ENL also relies on illegal mining of gold, diamond and other metals for additional income. In the regions where it maintains absolute control, it extracts petroleum and sells it either locally or to foreign countries (mainly Venezuela and Ecuador) for income. Besides, the organization taxes farmers (for both food crops and ash crops). These illegal taxes constitute a large proportion of ELN income and hence a major factor in the groups power relations (Beittel, 2015, 12). Lastly, the organization uses the threat of intimidation to maintain its power, especially in the rural places where it operates. This is achieved through massacring of civilians and assassinations of prominent personalities. Through these acts, the organization creates fear among the people, making it difficult for the groups combatants to be reported to the authorities.
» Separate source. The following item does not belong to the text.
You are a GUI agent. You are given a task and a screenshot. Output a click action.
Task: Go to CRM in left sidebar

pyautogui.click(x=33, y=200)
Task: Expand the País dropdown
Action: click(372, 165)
The government of Columbia has employed various tactics to influence power relations in this conflict. At the core of the governments response is the use of the armed forces to deal with members of the group, which remains proscribed despite the ongoing peace talks. In addition to a straight confrontation with the ELN fighters, the military conducts covert operations to sabotage any planned activities of ENL. These covert operations are largely responsible for the governments victory over ELN and the latters relocation to remote areas in the mountainous regions (Stokes & Chomsky, 2005, 106). In addition to the military, the government engages other law enforcement agencies such as the police in the crackdown against ELN. Due to the transnational nature of ELNs activities and operations, the Columbian government has partnered with other foreign governments to cut off the group's major supply and trade routes. The governments of Ecuador, Venezuela, Mexico and the United States have been strategic partners in Columbias fight against the rebel group. To a large extent, the government maintains more power over the armed group as a result of the military. The apparent disparities in power relations between the two parties are responsible for ELNs preference of guerilla tactics rather than direct armed combat with the government.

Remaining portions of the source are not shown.